Sprint Notes Link to Days, Not the Other Way Around
Here’s what I mean. I have a note for Sprint 15. At the bottom, there’s a daily log section. Each day gets a subheader that links to that day’s daily note:
## Daily Log
### [[2026-04-24]]
- Worked on seller inventory information
- Pipeline work
- KT session
The sprint note doesn’t contain the day. It links to it.
When I’m looking at the sprint, I can see the rhythm of the work. When I click through to the day, I see everything else that happened: other projects, meetings, random thoughts. The local graph view shows me the full context of that moment.
Project Notes Do the Same Thing
Any big feature I’ve been working on has its own note. At the bottom, there’s an activity log:
## Activity Log
### [[2026-04-18]]
- Initial modeling session
### [[2026-04-22]]
- Implemented core logic
Natural Language Makes It Frictionless
I use a plugin called Natural Language Dates. When I’m adding to my sprint log or project activity log, I just type @today, @yesterday, or @tomorrow, and it creates a link with the correct date format.
It sounds trivial, but it removes the friction. I don’t have to think about formatting. I don’t have to look up what day it is. I just type @today and keep moving.
Link First, Create the Note Later
This is the practice that took me a while to internalize. When I’m taking notes in a meeting, and someone mentions Jane Doe, I’ll type [[Jane Doe]] even though that note doesn’t exist yet.
Later, when I have more context or when I realize I’ve referenced that person multiple times, I’ll click the link and create the actual note. But I don’t wait. I link first.
The tool shows me which links are orphaned. I can decide later whether they’re worth expanding or were just passing references.
Even more important, I do the same with concepts; I link them in the notes and expand them later.
What This Looks Like After Three Years
I’ve been using Obsidian for almost four years now. This structure evolved slowly. I didn’t start with a grand plan. I started by dumping notes into the root folder and letting patterns emerge.
The daily note, as a hub, emerged because I kept asking myself, “When did I work on that?” The answer was always a date. So dates became the anchor.
Sprint notes and project notes link to days because that’s how I think about work. I don’t think, “What sprint was that in?” I think, “When did I do that?” Then I navigate from the day to the sprint or project.
Why This Works
Most networked thought tools talk about building a second brain or creating a knowledge graph. That’s fine, but it’s abstract. This is concrete.
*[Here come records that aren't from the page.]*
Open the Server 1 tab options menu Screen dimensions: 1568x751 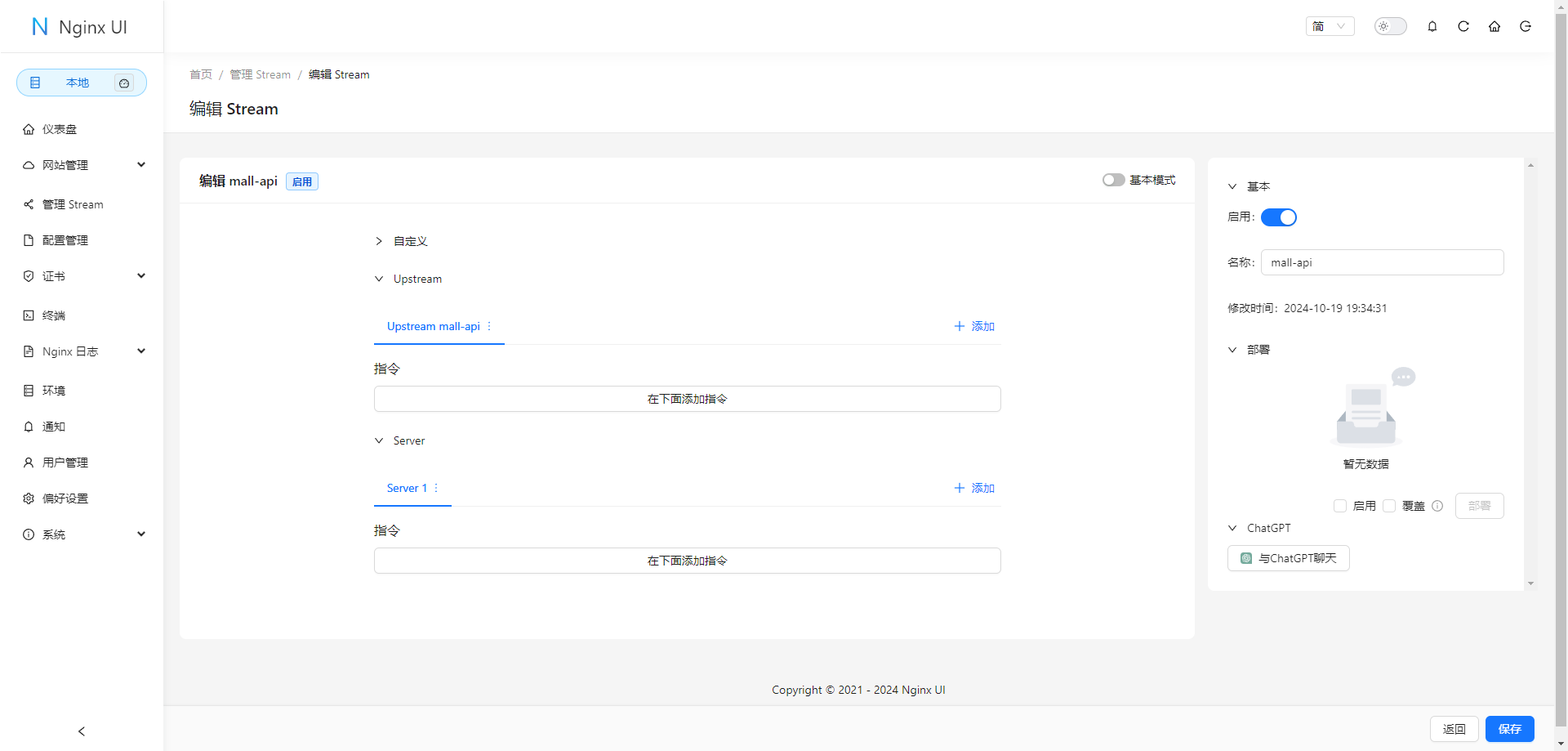coord(436,488)
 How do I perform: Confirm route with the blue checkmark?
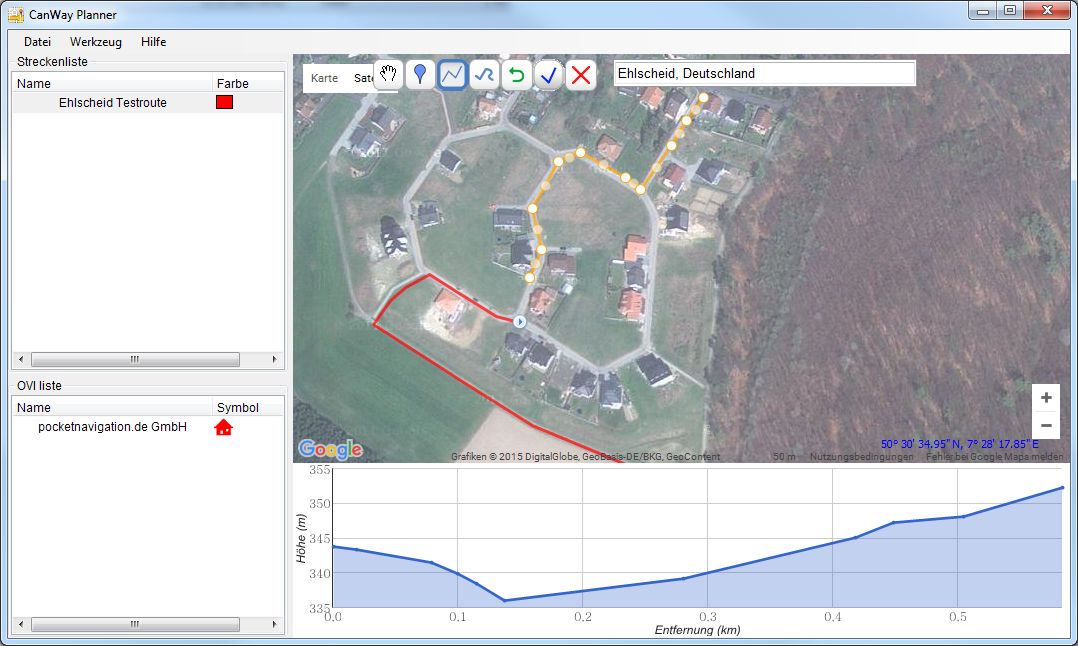tap(548, 75)
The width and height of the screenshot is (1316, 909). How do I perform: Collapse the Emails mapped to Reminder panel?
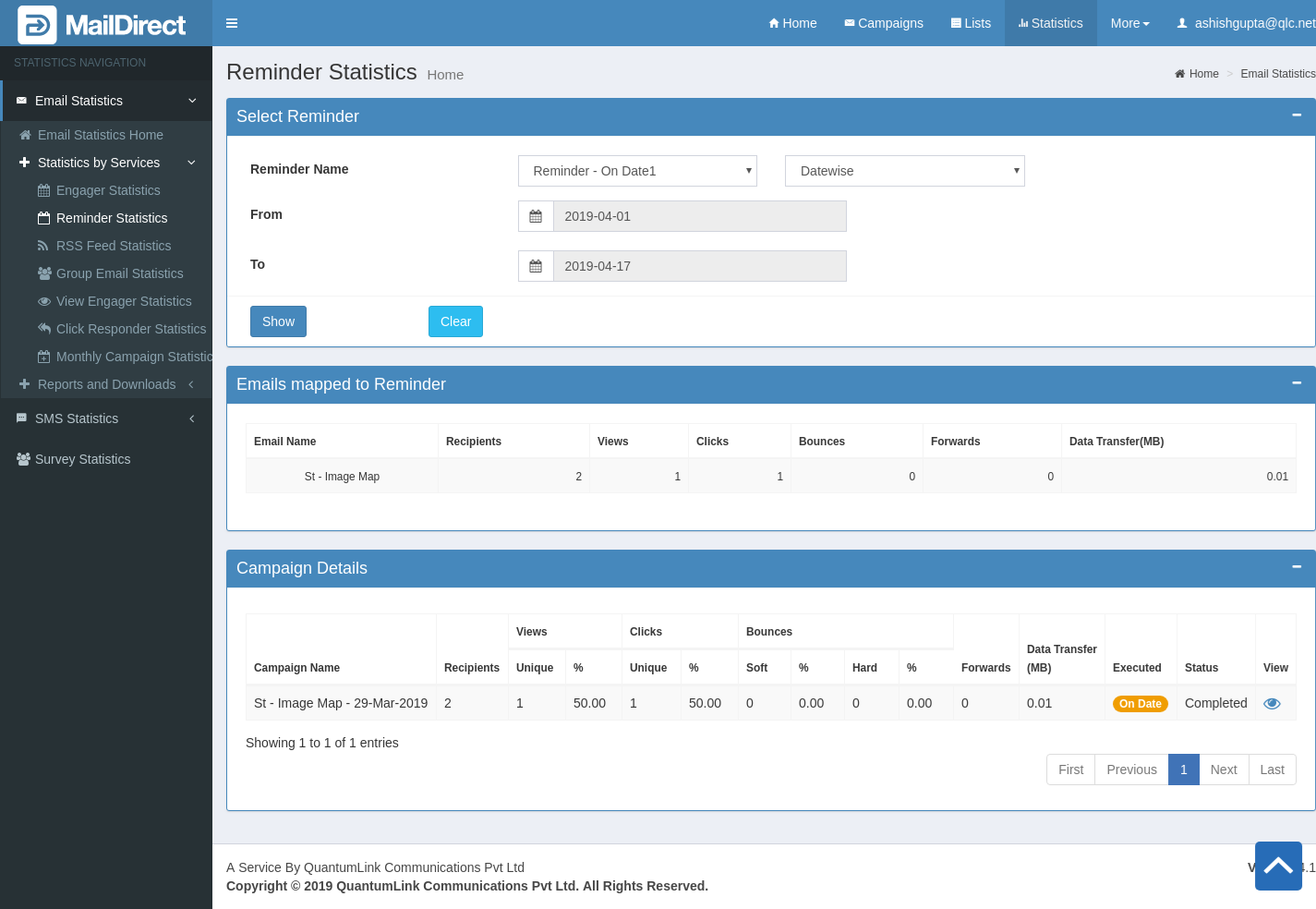click(1297, 383)
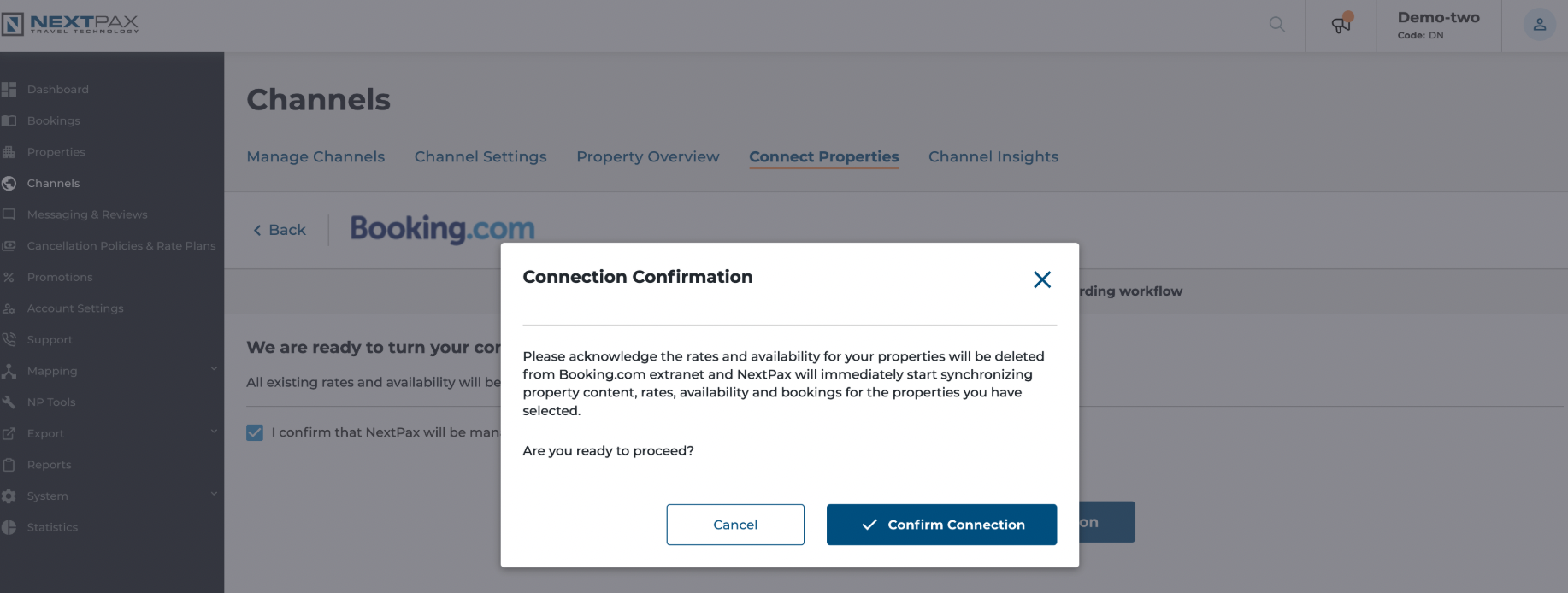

I have a temporal layer (daily notes) and a topical layer (sprints, projects, people, concepts). They’re connected through bidirectional links. The daily note is the hub because time is the one dimension I can always anchor to.
I don’t have to remember which folder something is in. I don’t have to maintain a complex taxonomy. I just have to remember roughly when I worked on it. From there, the links take me where I need to go.
If the concept, project, or person comes to mind first, I can find their notes and, from there, the relevant dates.
It’s Not About Organization
People see this and think I’m organized. I don’t see it that way. I’m not trying to keep things tidy. I’m trying to make it easy to find what I need when I need it.
The structure serves retrieval, not storage. That’s the shift. I’m not filing things away. I’m creating a navigation system that works the way I think: through time, through topics, through connections.